O barqueiro que guardava o píer terminou de amarrar o barco feliz da vida enquanto cantarolava. Ele estava no Paraíso! E justamente por isso ele não notou o imenso lobo cinza caminhando em sua direção. Ele também não notou que o lobo tinha cada olho de uma cor. O direito era azul e o esquerdo preto. Quando ele finalmente notou a criatura, quando ela já estava no começo do píer, não se importou. Os animais não atacavam os humanos ali. Era como se todos fossem domesticados.

O barqueiro se assustou quando o lobo avançou rapidamente. E com um grito ele sentiu os dentes do lobo no seu pescoço. Mas ele não sentiu dor alguma. Ele nem ao menos sangrou. Almas não possuem corpos. Suas formas são apenas reflexos de suas vidas na Terra. Ele desapareceu no ar sem deixar nenhum vestígio.
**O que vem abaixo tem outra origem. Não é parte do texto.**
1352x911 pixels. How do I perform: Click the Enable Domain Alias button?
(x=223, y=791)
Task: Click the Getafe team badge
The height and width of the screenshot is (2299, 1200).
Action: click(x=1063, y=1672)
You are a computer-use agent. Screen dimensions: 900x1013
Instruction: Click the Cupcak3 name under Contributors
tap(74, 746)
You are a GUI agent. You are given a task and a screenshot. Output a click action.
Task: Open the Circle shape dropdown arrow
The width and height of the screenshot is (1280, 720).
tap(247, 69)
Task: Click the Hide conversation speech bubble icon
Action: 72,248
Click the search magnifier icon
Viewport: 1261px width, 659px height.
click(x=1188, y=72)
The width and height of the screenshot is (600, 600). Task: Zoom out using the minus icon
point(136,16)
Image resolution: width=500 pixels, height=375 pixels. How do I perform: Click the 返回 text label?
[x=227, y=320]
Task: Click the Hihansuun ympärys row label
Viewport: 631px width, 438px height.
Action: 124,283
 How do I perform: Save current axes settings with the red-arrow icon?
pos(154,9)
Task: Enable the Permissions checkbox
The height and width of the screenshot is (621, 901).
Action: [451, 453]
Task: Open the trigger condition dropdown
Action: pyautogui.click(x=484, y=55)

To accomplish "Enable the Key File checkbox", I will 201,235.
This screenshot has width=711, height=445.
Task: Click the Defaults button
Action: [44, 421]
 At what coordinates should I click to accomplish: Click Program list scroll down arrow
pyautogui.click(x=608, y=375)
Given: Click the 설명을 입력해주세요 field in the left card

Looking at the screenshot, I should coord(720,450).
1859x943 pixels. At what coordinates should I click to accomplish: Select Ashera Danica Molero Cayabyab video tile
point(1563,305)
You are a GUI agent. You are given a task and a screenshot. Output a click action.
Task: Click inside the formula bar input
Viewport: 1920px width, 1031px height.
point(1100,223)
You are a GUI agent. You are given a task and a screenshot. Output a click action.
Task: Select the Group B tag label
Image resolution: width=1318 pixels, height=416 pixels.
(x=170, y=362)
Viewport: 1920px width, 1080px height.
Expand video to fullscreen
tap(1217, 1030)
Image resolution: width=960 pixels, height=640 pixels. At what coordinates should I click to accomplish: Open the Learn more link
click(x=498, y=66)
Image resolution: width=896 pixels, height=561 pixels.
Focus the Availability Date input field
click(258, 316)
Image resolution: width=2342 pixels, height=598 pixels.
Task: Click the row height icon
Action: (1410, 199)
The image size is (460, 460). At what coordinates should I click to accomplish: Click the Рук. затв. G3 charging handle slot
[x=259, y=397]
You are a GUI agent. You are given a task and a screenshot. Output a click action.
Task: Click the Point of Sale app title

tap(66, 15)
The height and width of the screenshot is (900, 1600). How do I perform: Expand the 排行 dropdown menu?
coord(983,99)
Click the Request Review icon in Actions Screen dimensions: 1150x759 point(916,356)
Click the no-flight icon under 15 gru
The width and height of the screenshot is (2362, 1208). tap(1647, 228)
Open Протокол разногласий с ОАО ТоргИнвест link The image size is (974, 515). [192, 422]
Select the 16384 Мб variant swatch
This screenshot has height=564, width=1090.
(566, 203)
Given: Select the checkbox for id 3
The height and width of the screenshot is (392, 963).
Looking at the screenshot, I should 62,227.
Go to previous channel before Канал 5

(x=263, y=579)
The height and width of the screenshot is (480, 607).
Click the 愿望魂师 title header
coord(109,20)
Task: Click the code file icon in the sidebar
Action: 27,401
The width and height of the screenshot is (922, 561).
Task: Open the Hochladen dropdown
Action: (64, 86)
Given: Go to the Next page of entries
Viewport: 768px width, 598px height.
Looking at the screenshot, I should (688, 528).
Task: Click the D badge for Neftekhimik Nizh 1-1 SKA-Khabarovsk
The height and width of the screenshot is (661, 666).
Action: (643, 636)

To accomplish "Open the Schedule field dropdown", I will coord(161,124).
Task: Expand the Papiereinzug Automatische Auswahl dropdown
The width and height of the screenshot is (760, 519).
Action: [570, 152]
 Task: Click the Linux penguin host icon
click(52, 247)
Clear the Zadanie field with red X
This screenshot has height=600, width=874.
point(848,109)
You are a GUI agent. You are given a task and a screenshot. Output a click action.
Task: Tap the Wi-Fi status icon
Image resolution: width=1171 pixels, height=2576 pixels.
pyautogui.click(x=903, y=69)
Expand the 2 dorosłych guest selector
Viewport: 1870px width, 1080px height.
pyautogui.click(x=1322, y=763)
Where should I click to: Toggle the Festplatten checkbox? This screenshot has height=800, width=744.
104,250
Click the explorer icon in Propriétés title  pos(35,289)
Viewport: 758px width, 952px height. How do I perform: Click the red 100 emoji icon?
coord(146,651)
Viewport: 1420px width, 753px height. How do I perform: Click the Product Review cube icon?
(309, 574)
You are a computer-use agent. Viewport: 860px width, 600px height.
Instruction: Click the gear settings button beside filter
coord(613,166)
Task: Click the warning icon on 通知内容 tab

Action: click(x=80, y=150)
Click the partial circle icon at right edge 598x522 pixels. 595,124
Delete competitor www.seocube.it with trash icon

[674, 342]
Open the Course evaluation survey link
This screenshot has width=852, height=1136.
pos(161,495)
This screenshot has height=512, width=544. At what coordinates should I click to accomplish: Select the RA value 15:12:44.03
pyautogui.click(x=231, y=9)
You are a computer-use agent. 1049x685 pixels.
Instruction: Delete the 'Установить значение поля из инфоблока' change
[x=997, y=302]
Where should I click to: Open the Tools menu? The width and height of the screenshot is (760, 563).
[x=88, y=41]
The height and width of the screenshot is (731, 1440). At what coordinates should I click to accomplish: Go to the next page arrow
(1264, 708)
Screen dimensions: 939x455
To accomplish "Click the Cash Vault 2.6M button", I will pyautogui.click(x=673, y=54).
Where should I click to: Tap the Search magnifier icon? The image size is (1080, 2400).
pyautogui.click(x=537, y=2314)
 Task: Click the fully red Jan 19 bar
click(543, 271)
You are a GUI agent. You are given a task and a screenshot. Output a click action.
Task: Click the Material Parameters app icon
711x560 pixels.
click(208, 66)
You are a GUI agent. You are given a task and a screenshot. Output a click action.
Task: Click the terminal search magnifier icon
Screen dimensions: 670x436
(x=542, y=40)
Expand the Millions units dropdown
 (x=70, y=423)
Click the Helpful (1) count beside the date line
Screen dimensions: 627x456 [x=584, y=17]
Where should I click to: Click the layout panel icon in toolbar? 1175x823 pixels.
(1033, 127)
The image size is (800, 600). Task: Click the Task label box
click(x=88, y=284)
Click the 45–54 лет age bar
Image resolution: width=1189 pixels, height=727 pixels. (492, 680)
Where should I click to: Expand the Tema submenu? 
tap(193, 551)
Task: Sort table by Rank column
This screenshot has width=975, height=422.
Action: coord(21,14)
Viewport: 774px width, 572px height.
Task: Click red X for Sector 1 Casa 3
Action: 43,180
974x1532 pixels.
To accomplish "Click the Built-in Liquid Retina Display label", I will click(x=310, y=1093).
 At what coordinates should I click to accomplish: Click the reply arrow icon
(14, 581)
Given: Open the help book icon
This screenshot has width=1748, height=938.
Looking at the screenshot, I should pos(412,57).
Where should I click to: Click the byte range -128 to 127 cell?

O lobo começou a mudar de forma. Ficou sobre as patas traseiras, as patas dianteiras viraram braços, o focinho encolheu e as orelhas arredondaram. Em poucos minutos ele estava na forma humana. Ele sorriu maliciosamente e andou até o final do píer, onde um barco imenso estava atracado. Aquele barco era diferente dos demais. Ele não era feito de metais conhecido pelo homem. Ele era feito para navegar em um lugar muito especial onde poucos navegaram. O Abismo.